Conformément à l’article 514 du code de procédure civile, le présent jugement est assorti de l’exécution provisoire, de droit.
PAR CES MOTIFS,
Le juge des contentieux de la protection, statuant en audience publique, par jugement réputé contradictoire rendu en premier ressort, rendu par mise à disposition au greffe le jour de son délibéré,
DECLARE recevable la demande de la SA d’HLM IMMOBILIERE DU MOULIN VERT aux fins de constat de l’acquisition de la clause résolutoire / de résiliation judiciaire du bail,
PRONONCE la résiliation judiciaire du bail conclu le 1er janvier 2011 entre la SA d’HLM IMMOBILIERE DU MOULIN VERT d’une part, et Monsieur [I] [V] d’autre part, concernant les locaux situés 3 rue Romain Rolland 78340 LES CLAYES SOUS BOIS, à compter du présent jugement,
DIT que Monsieur [I] [V] est occupant sans droit ni titre,
FIXE le montant de l’indemnité d’occupation mensuelle due par Monsieur [I] [V] à compter de ce jour, date de la résiliation du bail, et jusqu’à la libération définitive des lieux, à une somme égale au montant mensuel du loyer indexé et des charges qui auraient été dus si le bail s’était poursuivi,
CONDAMNE Monsieur [I] [V] à payer à la SA d’HLM IMMOBILIERE DU MOULIN VERT la somme de la somme de 9692.09 euros, correspondant aux arriérés de loyer, charges arrétés au 4 novembre 2024, loyer de octobre 2024 inclus, avec intérêt légal à compter du commandement de payer du 19 janvier 2024 sur la somme de 5339.14 euros et à compter du présent jugement sur le surplus.

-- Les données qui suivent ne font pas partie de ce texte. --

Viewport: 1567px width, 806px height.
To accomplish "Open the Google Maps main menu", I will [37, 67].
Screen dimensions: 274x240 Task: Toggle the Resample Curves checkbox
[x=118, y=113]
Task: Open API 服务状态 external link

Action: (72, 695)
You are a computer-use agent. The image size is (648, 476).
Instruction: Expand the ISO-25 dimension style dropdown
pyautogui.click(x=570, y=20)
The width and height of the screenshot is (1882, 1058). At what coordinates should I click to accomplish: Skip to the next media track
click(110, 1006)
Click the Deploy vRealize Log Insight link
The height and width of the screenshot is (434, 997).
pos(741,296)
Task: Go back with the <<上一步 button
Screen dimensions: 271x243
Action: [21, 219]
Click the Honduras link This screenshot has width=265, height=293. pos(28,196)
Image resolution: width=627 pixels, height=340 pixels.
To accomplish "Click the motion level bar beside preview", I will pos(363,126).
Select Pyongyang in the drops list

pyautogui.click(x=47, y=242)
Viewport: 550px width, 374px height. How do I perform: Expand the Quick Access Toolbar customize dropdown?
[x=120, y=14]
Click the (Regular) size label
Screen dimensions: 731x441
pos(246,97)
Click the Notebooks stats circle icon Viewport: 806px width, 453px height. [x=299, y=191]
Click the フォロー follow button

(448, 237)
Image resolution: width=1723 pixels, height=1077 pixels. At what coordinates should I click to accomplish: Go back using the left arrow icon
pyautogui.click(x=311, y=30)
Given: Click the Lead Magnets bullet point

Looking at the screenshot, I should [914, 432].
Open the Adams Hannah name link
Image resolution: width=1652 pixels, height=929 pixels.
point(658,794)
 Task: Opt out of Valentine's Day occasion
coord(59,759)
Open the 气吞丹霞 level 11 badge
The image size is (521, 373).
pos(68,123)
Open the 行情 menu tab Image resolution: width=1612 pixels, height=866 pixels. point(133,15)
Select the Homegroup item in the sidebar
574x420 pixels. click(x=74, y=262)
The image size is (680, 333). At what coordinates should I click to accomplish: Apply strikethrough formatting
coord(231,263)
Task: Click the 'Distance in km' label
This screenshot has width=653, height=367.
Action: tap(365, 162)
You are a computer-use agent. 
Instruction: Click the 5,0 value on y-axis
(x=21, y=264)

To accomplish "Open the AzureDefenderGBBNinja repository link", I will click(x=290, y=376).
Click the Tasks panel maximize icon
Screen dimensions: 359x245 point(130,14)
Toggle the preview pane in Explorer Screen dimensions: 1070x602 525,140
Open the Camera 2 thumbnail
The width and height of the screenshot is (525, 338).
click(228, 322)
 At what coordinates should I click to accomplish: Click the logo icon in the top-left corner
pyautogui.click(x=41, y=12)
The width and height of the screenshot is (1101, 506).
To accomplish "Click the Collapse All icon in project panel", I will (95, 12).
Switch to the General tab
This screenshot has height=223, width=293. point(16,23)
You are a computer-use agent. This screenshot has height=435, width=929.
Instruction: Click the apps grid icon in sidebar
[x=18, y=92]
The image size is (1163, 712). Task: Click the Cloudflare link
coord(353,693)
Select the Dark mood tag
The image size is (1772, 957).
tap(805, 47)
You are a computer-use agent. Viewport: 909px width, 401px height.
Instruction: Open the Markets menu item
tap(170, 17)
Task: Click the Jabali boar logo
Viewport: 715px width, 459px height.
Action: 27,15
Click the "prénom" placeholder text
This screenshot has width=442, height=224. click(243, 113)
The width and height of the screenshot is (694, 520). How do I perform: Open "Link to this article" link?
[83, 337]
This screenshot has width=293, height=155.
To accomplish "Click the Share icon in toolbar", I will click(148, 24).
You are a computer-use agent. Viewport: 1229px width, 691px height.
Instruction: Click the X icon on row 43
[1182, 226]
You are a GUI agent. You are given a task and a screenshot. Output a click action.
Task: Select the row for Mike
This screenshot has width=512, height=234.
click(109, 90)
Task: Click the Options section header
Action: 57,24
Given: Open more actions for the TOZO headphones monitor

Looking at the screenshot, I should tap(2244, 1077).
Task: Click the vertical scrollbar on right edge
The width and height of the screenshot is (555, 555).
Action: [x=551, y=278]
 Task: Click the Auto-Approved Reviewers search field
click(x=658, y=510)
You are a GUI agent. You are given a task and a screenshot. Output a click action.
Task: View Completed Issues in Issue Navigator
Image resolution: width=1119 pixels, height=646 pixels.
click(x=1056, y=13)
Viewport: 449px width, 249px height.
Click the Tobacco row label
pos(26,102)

CONDAMNE à payer à la SA d’HLM IMMOBILIERE DU MOULIN VERT l’indemnité d’occupation mensuelle à compter du présent jugement , et jusqu’à complète libération des lieux, avec intérêts au taux légal à compter de l’exigibilité de chacune des échéances,
ORDONNE, à défaut de départ volontaire des lieux, l’expulsion de Monsieur [I] [V] ainsi que de tout occupant de son chef, dans un délai de deux mois à compter de la signification d’un commandement d’avoir à libérer les lieux, avec l’assistance de la force publique si besoin est, ainsi que le transport des meubles laissés dans les lieux loués, conformément aux dispositions des articles L433-1 et L433-2 du code des procédures civiles d’exécution,
REJETTE la demande de dommages et intérêts,
CONDAMNE Monsieur [I] [V] aux dépens de l’instance, comprenant les frais de signification du commandement de payer du 19 janvier 2024, et le coût de la notification de l’assignation à la préfecture, et de la saisine de la CCAPEX,
CONDAMNE Monsieur [I] [V] à payer à la SA d’HLM IMMOBILIERE DU MOULIN VERT la somme de 300 euros au titre de l’article 700 du code de procédure civile,
RAPPELLE que le présent jugement est assorti de l’exécution provisoire de droit.